La Libye accordera 600 bourses d’études à des étudiants tchadiens sur trois ans, principalement dans les filières de médecine et d’ingénierie, dans le cadre d’un renforcement de la coopération universitaire entre les deux pays.
Les autorités libyennes ont décidé d’octroyer 200 bourses d’études par an à des étudiants tchadiens pendant trois ans, soit un total de 600 places, a annoncé une délégation du Groupe d’amitié Tchad-Libye au Sénat tchadien.
Cette mesure a été présentée lors d’une rencontre, le 6 juillet, entre le ministre tchadien de l’Enseignement supérieur, de la Recherche scientifique et de la Formation professionnelle, Sitack Yombatina, et des sénateurs venus rendre compte de leur récente mission parlementaire en Libye. Les bourses seront prioritairement consacrées à la médecine et à l’ingénierie, deux secteurs considérés comme essentiels pour répondre aux besoins du marché du travail tchadien en compétences spécialisées.
Selon l’Agence tchadienne de presse et d’édition, la délégation était conduite par Zakaria Mohamed Saleh, président du Groupe d’amitié Tchad-Libye au Sénat. La visite de cinq jours en Libye s’est déroulée à l’invitation du Haut Conseil d’État libyen et avec l’approbation du président du Sénat tchadien, Haroun Kabadi.
Les parlementaires tchadiens ont rencontré plusieurs responsables libyens, dont le Premier ministre Abdulhamid Dbeibah, ainsi que les ministres chargés de l’enseignement supérieur et de la coopération internationale. Les discussions ont porté sur l’élargissement des échanges universitaires, le soutien aux enseignants et chercheurs, l’augmentation du nombre de bourses et le développement de programmes conjoints de recherche scientifique.
Les deux parties ont également examiné le renforcement des relations entre l’Université du Roi Fayçal au Tchad et l’Académie libyenne. Elles envisagent de réviser les accords bilatéraux relatifs à l’enseignement supérieur afin de simplifier les procédures administratives applicables aux étudiants et aux chercheurs.

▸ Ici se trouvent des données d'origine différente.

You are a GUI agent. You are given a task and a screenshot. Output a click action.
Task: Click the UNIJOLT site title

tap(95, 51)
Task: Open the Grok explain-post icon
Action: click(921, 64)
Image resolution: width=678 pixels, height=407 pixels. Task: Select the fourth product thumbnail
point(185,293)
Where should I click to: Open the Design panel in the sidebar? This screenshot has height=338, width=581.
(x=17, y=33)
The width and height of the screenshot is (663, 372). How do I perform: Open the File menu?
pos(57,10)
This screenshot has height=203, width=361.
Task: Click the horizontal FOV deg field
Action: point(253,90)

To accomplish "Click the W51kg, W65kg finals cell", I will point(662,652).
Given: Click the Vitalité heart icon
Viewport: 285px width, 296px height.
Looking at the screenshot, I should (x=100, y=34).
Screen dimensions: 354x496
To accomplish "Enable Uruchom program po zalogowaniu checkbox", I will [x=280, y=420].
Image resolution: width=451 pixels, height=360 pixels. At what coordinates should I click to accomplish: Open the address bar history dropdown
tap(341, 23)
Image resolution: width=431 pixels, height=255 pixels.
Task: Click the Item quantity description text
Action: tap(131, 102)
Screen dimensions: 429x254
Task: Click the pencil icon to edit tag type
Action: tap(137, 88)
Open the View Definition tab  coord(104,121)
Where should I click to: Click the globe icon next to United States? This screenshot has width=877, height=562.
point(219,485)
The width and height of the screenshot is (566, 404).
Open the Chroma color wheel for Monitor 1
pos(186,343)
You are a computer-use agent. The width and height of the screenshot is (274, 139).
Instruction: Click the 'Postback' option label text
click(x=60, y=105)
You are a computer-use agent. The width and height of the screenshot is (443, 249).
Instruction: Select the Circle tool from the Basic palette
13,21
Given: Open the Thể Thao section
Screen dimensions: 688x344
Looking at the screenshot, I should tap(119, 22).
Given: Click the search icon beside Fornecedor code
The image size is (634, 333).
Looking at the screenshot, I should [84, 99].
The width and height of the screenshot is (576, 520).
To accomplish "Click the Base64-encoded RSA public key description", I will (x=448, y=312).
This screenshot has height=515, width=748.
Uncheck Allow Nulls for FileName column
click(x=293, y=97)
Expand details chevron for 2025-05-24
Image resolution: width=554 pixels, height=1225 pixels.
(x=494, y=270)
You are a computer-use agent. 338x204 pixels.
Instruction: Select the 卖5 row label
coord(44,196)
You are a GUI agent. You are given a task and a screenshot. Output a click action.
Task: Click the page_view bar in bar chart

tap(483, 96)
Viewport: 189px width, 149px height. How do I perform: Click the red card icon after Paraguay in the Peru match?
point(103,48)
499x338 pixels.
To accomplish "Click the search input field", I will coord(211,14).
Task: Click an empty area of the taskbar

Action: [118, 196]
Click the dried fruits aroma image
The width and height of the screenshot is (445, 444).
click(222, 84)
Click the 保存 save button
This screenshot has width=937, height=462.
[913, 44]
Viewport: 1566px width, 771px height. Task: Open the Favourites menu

La possibilité de créer une nouvelle université tchadienne avec l’appui de l’expertise libyenne a aussi été évoquée.
Sitack Yombatina a salué une initiative représentant, selon lui, une «opportunité importante» pour le développement du capital humain au Tchad. Le ministre a affirmé la volonté de son département de mettre en place un cadre juridique durable afin d’assurer la pérennité du programme et d’approfondir la coopération scientifique et universitaire avec la Libye.